A preliminary position, on the other hand, offers only one to two years of training, typically as a stepping stone into an “advanced” specialty that doesn’t start until PGY-2. Specialties that commonly require a preliminary year include dermatology, ophthalmology, radiology, anesthesiology, neurology, psychiatry, urology, radiation oncology, and physical medicine and rehabilitation. If you match into one of these advanced positions, you need to separately secure a preliminary spot (usually in internal medicine or surgery) to fill your intern year. Some of these specialties also offer categorical tracks that include the first year, so the structure varies by program.
Work Hour Limits
Residency work hours are regulated by the Accreditation Council for Graduate Medical Education (ACGME). PGY-1s are held to the same rules as all residents: a maximum of 80 hours per week, averaged over four weeks. That includes everything from clinical shifts to education sessions to any work done from home. Individual shifts cannot exceed 24 hours of continuous scheduled clinical work, though residents can stay up to 4 additional hours for handoffs and education (no new patient care responsibilities during that window).
Residents must get at least 14 hours off after a 24-hour in-house call shift, and the ACGME recommends 8 hours between all other scheduled work periods. They’re also guaranteed at least one day per week free of clinical duties, averaged over four weeks. These rules exist because of well-documented safety concerns tied to sleep deprivation, but many residents report that 80 hours per week still feels grueling, especially during high-volume rotations.
Pay and Benefits
PGY-1 residents earn a salary, but it’s modest relative to their training and hours. Most programs pay somewhere in the range of $60,000 to $70,000 per year, which works out to a low hourly rate when you factor in 60 to 80 hour weeks. Pay increases modestly with each PGY level.
Benefits packages help offset the low salary. A typical academic program provides free or heavily subsidized health insurance, malpractice coverage, four weeks of paid time off, and six weeks of paid parental leave. Many programs also offer an annual education stipend (around $1,000 to $2,000) for textbooks, board prep materials, and conference travel. Smaller perks like free meals during conferences, free parking, and provided scrubs are standard at most training hospitals.
Licensing Exams During PGY-1
Most residents take the final part of their licensing exam, USMLE Step 3, during the intern year.
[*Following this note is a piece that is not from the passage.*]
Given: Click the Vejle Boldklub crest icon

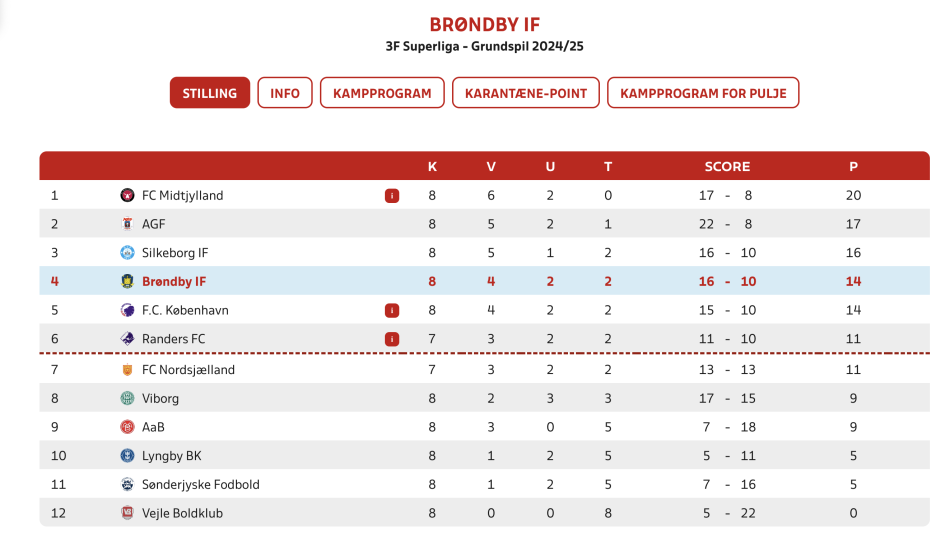Looking at the screenshot, I should point(127,513).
Programs typically require a passing score before you can advance to PGY-2. The timing is up to the resident, but taking it earlier in the year is generally recommended since the broad medical knowledge tested on the exam gets rusty as you specialize. Many interns schedule it during a lighter elective rotation rather than trying to study while on a demanding inpatient service.
PGY-1 in Pharmacy
The PGY-1 designation also applies to pharmacy. A PGY-1 pharmacy residency is a one-year program completed after earning a Doctor of Pharmacy degree. It focuses on four core areas: patient care, practice advancement, leadership, and teaching. Pharmacy residents work alongside medical teams to manage medication therapy, communicate with patients, and identify drug-related problems.
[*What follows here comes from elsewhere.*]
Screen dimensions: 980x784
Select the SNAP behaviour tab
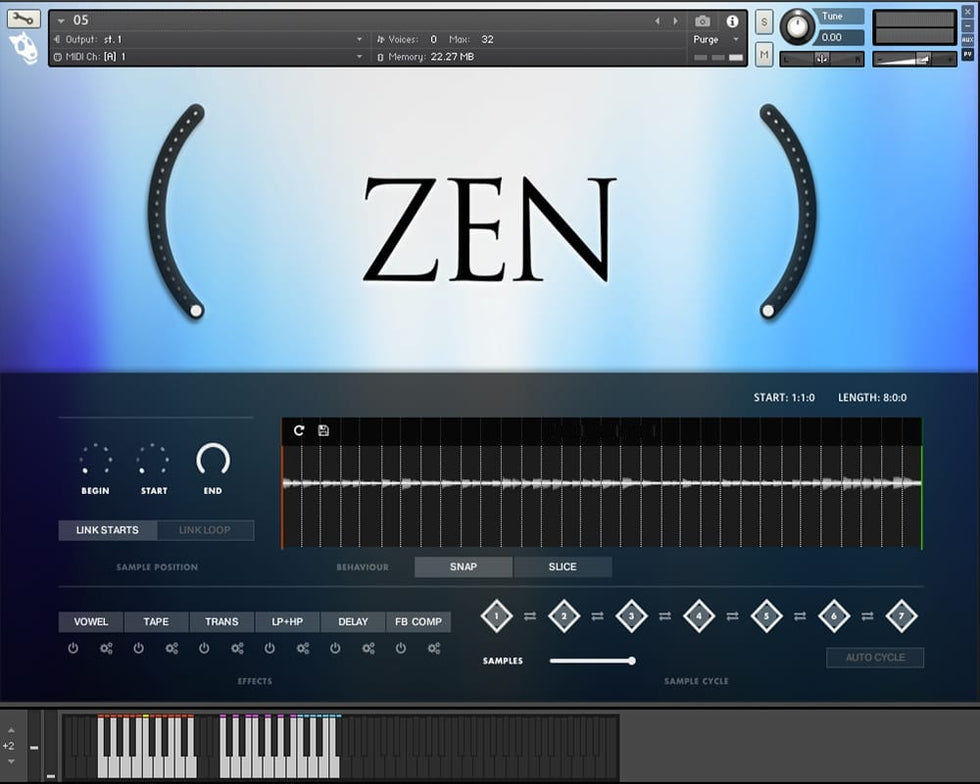[x=463, y=567]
Completion requirements are structured around specific deliverables. Residents must finish a major longitudinal project that advances pharmacy practice, present it to an external audience, and produce a written report. They also complete work like drug class reviews or treatment protocols and demonstrate competency in both verbal and written medication education. PGY-1 pharmacy residency is increasingly expected for clinical pharmacist positions in hospitals, and it serves as a prerequisite for PGY-2 specialty training in areas like critical care, oncology, or infectious disease.